Duplicate the records below verbatim, beginning with the line that contains "will pyautogui.click(x=473, y=670)." and continuing through the line that contains "I will pos(238,256).".

# Start of SUPPLIED RECORDS

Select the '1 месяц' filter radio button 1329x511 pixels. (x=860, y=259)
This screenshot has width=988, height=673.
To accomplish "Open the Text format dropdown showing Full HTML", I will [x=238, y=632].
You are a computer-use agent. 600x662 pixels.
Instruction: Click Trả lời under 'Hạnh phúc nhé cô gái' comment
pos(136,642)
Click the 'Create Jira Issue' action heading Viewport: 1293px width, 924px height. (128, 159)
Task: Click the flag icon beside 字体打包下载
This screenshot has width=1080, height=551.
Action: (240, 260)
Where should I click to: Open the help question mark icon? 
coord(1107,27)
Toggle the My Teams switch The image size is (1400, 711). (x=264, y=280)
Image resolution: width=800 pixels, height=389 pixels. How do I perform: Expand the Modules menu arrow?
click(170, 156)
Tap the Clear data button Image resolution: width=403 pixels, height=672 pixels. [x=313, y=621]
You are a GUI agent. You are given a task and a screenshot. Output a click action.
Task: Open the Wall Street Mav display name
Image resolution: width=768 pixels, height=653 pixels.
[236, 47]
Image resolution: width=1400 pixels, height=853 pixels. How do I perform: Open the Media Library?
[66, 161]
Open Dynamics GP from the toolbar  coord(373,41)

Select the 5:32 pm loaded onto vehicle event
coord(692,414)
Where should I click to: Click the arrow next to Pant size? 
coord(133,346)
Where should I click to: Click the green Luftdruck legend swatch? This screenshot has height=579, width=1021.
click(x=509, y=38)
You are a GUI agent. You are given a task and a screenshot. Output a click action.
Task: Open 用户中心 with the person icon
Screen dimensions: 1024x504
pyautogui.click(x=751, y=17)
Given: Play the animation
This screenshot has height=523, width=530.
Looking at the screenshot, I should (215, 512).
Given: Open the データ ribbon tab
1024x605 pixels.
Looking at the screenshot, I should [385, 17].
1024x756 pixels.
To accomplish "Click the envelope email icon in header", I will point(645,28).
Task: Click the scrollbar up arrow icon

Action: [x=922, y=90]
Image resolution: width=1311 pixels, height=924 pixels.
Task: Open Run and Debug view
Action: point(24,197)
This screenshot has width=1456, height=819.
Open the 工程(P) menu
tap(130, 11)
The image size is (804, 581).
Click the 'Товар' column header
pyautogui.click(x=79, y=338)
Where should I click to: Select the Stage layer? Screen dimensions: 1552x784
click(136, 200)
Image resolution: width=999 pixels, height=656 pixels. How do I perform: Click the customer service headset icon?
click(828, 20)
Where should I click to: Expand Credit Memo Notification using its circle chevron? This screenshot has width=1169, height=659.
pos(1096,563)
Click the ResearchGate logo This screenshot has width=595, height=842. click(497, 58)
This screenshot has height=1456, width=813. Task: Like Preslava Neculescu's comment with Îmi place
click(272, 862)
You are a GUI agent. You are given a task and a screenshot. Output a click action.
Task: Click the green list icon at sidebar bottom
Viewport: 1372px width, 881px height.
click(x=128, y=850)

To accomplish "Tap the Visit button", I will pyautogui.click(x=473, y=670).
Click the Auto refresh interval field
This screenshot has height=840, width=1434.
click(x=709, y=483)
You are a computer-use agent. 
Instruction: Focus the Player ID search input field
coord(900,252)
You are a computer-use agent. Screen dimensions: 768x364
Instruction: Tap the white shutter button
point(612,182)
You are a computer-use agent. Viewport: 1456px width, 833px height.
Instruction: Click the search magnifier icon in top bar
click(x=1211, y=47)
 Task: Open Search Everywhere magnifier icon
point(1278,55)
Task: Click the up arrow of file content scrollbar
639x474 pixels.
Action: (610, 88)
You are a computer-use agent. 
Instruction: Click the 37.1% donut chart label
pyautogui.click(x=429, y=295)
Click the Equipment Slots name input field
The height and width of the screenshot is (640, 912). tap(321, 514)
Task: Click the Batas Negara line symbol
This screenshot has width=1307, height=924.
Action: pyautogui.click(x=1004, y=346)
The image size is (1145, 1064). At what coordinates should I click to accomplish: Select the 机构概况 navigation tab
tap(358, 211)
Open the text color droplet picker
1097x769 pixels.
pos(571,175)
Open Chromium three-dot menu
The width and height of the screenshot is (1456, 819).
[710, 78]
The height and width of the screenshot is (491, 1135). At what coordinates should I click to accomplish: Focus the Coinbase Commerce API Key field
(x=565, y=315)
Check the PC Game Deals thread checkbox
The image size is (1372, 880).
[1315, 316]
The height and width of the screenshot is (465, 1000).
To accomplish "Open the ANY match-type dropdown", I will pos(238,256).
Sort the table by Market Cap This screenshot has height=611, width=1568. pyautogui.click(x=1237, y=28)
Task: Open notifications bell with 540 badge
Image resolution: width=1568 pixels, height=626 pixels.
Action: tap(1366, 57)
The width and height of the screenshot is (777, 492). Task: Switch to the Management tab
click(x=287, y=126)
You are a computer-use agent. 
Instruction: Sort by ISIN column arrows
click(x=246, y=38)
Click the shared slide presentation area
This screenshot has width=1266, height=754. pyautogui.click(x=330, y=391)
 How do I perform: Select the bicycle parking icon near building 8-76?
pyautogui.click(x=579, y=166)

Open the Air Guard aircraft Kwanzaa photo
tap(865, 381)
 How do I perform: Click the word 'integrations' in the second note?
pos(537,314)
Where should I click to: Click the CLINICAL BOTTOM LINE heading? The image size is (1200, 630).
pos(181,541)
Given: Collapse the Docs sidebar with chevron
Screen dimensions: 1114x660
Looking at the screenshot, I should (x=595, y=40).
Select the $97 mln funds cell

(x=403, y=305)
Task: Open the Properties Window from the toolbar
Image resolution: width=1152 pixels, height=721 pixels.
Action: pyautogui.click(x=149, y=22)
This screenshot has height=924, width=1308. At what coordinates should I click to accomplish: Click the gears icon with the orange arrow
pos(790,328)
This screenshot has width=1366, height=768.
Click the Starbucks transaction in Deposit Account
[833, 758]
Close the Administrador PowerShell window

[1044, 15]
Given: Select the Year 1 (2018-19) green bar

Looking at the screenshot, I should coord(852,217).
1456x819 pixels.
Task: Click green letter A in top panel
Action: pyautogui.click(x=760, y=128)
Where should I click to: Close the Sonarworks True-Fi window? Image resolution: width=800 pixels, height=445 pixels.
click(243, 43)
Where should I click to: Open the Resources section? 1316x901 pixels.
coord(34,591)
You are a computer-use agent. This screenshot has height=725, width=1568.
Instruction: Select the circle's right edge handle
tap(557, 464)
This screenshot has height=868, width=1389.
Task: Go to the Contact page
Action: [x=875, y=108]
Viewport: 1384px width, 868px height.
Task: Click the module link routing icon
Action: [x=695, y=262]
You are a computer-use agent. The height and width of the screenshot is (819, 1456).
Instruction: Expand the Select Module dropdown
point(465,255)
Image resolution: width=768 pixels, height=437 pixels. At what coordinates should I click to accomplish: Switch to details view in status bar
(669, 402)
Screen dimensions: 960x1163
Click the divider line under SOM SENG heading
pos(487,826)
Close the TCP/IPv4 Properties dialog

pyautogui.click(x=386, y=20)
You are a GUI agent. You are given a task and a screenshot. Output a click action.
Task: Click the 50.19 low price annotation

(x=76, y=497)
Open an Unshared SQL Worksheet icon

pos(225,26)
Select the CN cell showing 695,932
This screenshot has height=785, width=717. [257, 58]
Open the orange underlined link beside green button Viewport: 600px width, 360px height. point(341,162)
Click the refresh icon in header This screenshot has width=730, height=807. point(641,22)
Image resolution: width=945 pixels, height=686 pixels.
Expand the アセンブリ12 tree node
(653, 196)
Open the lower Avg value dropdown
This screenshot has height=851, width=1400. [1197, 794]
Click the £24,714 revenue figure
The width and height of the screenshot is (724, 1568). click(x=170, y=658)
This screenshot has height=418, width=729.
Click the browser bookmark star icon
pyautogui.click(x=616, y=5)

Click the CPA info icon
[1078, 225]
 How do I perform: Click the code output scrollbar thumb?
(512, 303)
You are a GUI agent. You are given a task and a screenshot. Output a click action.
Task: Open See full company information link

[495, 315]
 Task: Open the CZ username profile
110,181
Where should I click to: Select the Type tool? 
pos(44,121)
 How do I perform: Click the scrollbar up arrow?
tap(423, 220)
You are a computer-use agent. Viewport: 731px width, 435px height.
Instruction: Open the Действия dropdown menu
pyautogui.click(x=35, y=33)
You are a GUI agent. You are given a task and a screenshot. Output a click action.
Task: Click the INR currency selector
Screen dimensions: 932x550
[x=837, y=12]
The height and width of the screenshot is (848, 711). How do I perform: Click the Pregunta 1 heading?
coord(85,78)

# End of SUPPLIED RECORDS

• EXERCISE SOLUTION:
To accomplish "Tap the Visit button", I will pyautogui.click(x=473, y=670).
Click the Auto refresh interval field
This screenshot has height=840, width=1434.
click(x=709, y=483)
You are a computer-use agent. 
Instruction: Focus the Player ID search input field
coord(900,252)
You are a computer-use agent. Screen dimensions: 768x364
Instruction: Tap the white shutter button
point(612,182)
You are a computer-use agent. Viewport: 1456px width, 833px height.
Instruction: Click the search magnifier icon in top bar
click(x=1211, y=47)
 Task: Open Search Everywhere magnifier icon
point(1278,55)
Task: Click the up arrow of file content scrollbar
639x474 pixels.
Action: (610, 88)
You are a computer-use agent. 
Instruction: Click the 37.1% donut chart label
pyautogui.click(x=429, y=295)
Click the Equipment Slots name input field
The height and width of the screenshot is (640, 912). tap(321, 514)
Task: Click the Batas Negara line symbol
This screenshot has width=1307, height=924.
Action: pyautogui.click(x=1004, y=346)
The image size is (1145, 1064). At what coordinates should I click to accomplish: Select the 机构概况 navigation tab
tap(358, 211)
Open the text color droplet picker
1097x769 pixels.
pos(571,175)
Open Chromium three-dot menu
The width and height of the screenshot is (1456, 819).
[710, 78]
The height and width of the screenshot is (491, 1135). At what coordinates should I click to accomplish: Focus the Coinbase Commerce API Key field
(x=565, y=315)
Check the PC Game Deals thread checkbox
The image size is (1372, 880).
[1315, 316]
The height and width of the screenshot is (465, 1000).
To accomplish "Open the ANY match-type dropdown", I will pos(238,256).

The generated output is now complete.